■ SELECTED EXTRACT

____

As with any business that has been open for an extended period, Abbott Florist has endured and survived tremendous hardship. Abbott Florist has survived the recession post-dot com bubble, the 2008 Great Recession, and most recently the COVID-19 pandemic. As with many other businesses, Abbott Florist was closed for 5 months during the pandemic and times were looking grim. Unable to generate any sales, they were beginning to have trouble making the rent for the shop and were also unable to purchase any additional inventory since flower suppliers were also closed across the world.

But, as with any times of hardship in life, there are opportunities to give back. At the height of the pandemic, Miami Beach Commissioner David Richardson, hosted food drives for the residents of Miami Beach that were struggling to make ends. At those food drives, came the opportunity. Romina had been walking by the food drives and had inquired on how she would be able to assist with the effort. She was told that there was a flower supplier that was looking to get rid of their inventory. Romina contacted the supplier and was able to secure those flowers and used them to provide decorations for the long lines and people at the food drive. Such was the impact felt by the community that 2 years later, people still show up to Romina’s store and thank her for decorating the line with flowers and giving them at least a moment of happiness during those dark times. By giving back to the community, people still go and buy from her shop which in turn helps her business.

____

■ SOURCE INFORMATION
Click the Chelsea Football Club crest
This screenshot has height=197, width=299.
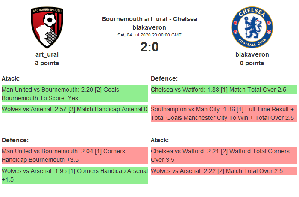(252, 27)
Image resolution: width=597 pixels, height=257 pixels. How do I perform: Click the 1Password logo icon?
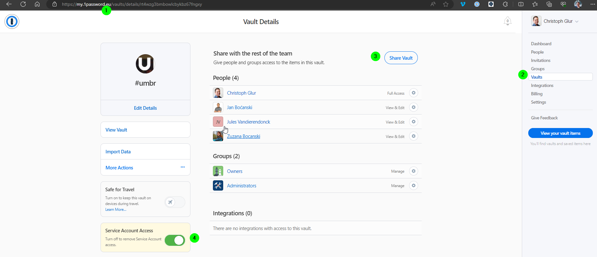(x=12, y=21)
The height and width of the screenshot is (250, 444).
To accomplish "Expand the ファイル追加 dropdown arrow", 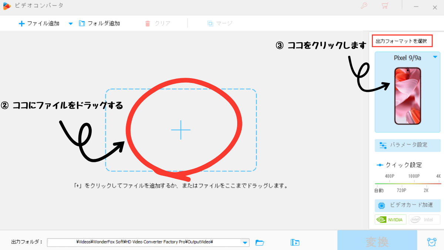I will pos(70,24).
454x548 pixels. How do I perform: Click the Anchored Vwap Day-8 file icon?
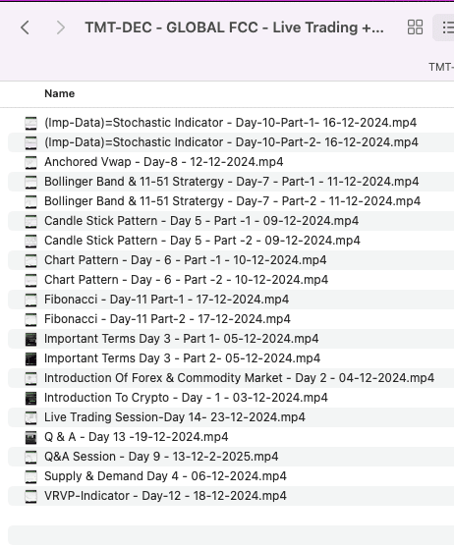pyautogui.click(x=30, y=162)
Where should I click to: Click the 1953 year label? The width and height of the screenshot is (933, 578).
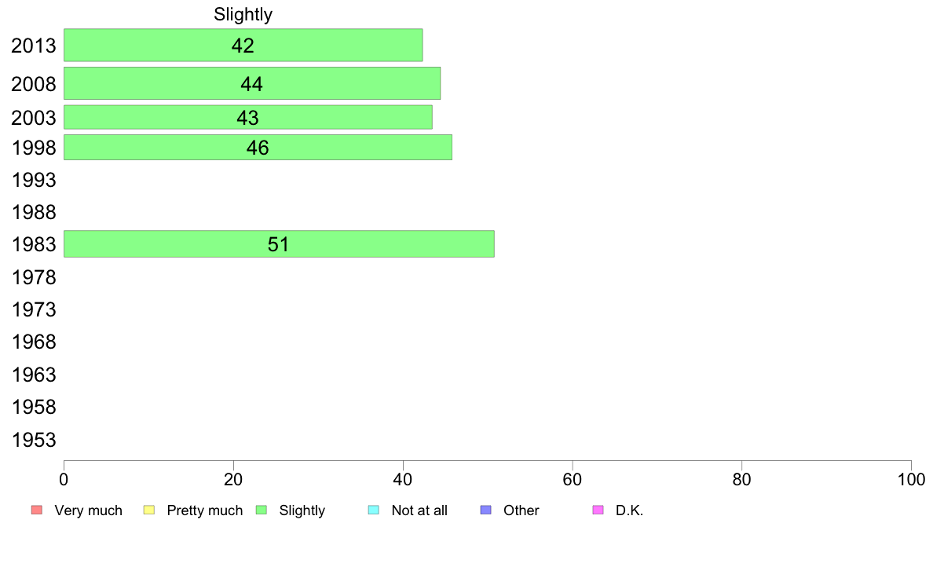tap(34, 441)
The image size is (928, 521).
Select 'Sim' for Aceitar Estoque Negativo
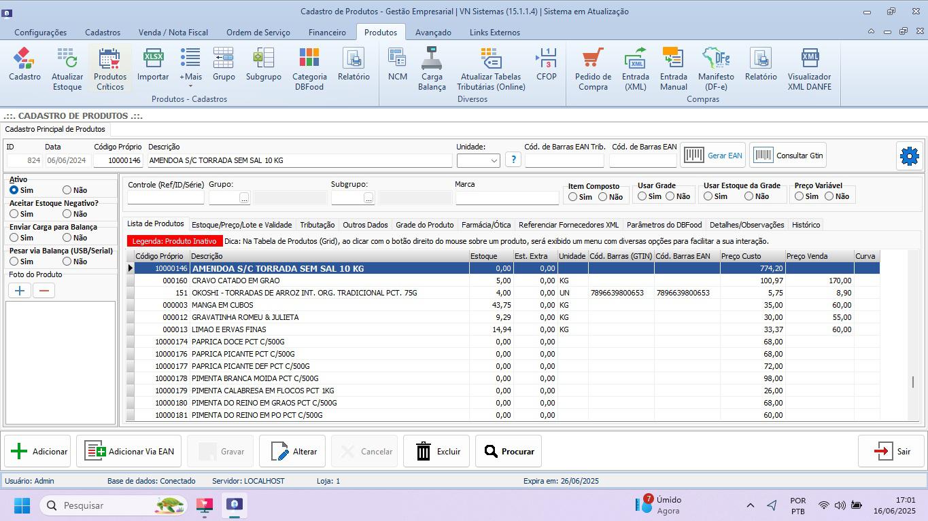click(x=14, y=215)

____

■ WHAT YOU SHOULD DO
Translate into Spanish this sentence from the passage about Abbott Florist: "Abbott Florist has survived the recession post-dot com bubble, the 2008 Great Recession, and most recently the COVID-19 pandemic."

■ ANSWER TO THIS TASK
Abbott Florist ha sobrevivido a la recesión posterior a la burbuja puntocom, a la Gran Recesión de 2008 y, más recientemente, a la pandemia de COVID-19.